The ancestors of today's snakes sported full-fledged arms and legs, according to a new study which found that genetic mutations caused the reptiles to lose their limbs over 100 million years ago.
Researchers described a stretch of DNA involved in limb formation that is mutated in snakes. When they inserted the snake DNA into mice, the animals developed truncated limbs, suggesting that a critical stretch of DNA lost its ability to support limb growth during snake evolution.
"This is one of many components of the DNA instructions needed for making limbs in humans and, essentially, all other legged vertebrates. In snakes, it's broken," said Axel Visel, from Lawrence Berkeley National Laboratory in the US. "It's probably one of the several evolutionary steps that occurred in snakes, which, unlike most mammals and reptiles, can no longer form limbs," said Visel.
Today's serpents have undergone one of the most dramatic body plan changes in the evolution of vertebrates. To study the molecular roots of this adaptation, Visel and his colleagues started looking at published snake genomes, including the genomes from basal snakes such as boa and python, which have vestigial legs - tiny leg bones buried in their muscles - and advanced snakes, such as viper and cobra, which have lost all limb structures. Within these genomes, they focused specifically on a gene called Sonic hedgehog, or Shh, involved in many developmental processes - including limb formation.

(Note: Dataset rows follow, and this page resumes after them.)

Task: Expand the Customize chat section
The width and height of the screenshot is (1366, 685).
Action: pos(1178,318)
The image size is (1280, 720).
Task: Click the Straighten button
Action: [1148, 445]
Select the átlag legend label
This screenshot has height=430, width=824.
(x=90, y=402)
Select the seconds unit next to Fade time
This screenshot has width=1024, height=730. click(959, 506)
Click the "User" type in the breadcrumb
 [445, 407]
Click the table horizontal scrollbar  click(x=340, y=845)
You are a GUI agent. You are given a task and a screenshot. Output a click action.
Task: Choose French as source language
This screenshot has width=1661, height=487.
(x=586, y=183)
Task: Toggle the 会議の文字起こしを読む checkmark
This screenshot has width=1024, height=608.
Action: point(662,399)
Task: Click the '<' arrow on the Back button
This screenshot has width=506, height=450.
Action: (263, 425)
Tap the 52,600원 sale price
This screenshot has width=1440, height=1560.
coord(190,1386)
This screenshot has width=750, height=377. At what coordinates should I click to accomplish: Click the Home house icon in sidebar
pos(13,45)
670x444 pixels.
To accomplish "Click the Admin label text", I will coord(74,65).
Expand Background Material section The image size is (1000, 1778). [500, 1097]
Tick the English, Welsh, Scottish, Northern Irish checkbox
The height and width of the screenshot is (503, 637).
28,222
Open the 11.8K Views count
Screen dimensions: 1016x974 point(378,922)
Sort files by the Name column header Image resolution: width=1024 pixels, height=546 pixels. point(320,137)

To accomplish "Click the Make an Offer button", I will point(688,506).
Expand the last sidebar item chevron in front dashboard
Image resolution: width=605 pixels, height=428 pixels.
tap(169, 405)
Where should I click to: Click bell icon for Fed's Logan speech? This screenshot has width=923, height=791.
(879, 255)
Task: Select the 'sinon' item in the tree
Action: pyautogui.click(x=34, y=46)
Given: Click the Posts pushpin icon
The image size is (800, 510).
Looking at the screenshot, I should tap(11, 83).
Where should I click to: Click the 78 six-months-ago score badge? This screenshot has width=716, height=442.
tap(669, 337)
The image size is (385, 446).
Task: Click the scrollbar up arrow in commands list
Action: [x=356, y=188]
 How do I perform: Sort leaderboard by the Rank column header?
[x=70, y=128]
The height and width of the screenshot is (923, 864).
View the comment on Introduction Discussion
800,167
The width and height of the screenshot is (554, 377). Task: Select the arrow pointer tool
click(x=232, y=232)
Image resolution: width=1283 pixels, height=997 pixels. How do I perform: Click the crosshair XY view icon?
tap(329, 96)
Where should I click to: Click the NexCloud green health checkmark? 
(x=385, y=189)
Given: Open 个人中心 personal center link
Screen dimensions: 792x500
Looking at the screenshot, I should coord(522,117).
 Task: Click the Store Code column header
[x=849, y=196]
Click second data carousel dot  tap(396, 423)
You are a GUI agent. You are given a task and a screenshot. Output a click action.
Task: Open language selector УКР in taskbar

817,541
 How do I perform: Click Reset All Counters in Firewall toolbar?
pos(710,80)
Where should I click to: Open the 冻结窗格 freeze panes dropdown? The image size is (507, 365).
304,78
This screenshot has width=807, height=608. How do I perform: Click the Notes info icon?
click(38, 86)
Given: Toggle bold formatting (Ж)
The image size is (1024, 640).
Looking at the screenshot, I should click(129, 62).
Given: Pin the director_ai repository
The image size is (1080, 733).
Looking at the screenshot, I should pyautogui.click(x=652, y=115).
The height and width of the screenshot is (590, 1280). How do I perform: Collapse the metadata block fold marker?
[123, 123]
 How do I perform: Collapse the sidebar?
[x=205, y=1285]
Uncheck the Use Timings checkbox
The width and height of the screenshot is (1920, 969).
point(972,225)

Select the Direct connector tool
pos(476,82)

The researchers delved further into one of the Shh gene regulators, a stretch of DNA called ZRS (the Zone of Polarising Activity Regulatory Sequence) that was present but had diverged in snakes. To determine the consequences of these mutations, the researchers used CRISPR, a genome-editing method, to insert the ZRS from various other vertebrates into mice, replacing the mouse regulator. With the ZRS of other mammals, such as humans, the mice developed normal limbs. Even when they inserted the ZRS from fish, whose fins are structurally very different from limbs, the mice developed normal limbs.
However, when the researchers replaced the mouse ZRS with the python or cobra version, the mice went on to develop severely truncated forelimbs and hindlimbs.
"Using these new genomic tools, we can begin to explore how different evolutionary versions of the same enhancer affect limb development and actually see what happens," said Visel. To identify the mutations in the snakes' ZRS that were responsible for its inactivation during snake evolution, the researchers took a closer look at the evolutionary history of individual sequence changes. By comparing the genomes of snakes and other vertebrates, they identified one particularly suspicious 17 base-pair deletion that only occurred in snakes; this deletion removed a stretch of the ZRS that has a key role in regulating the Shh gene in legged animals.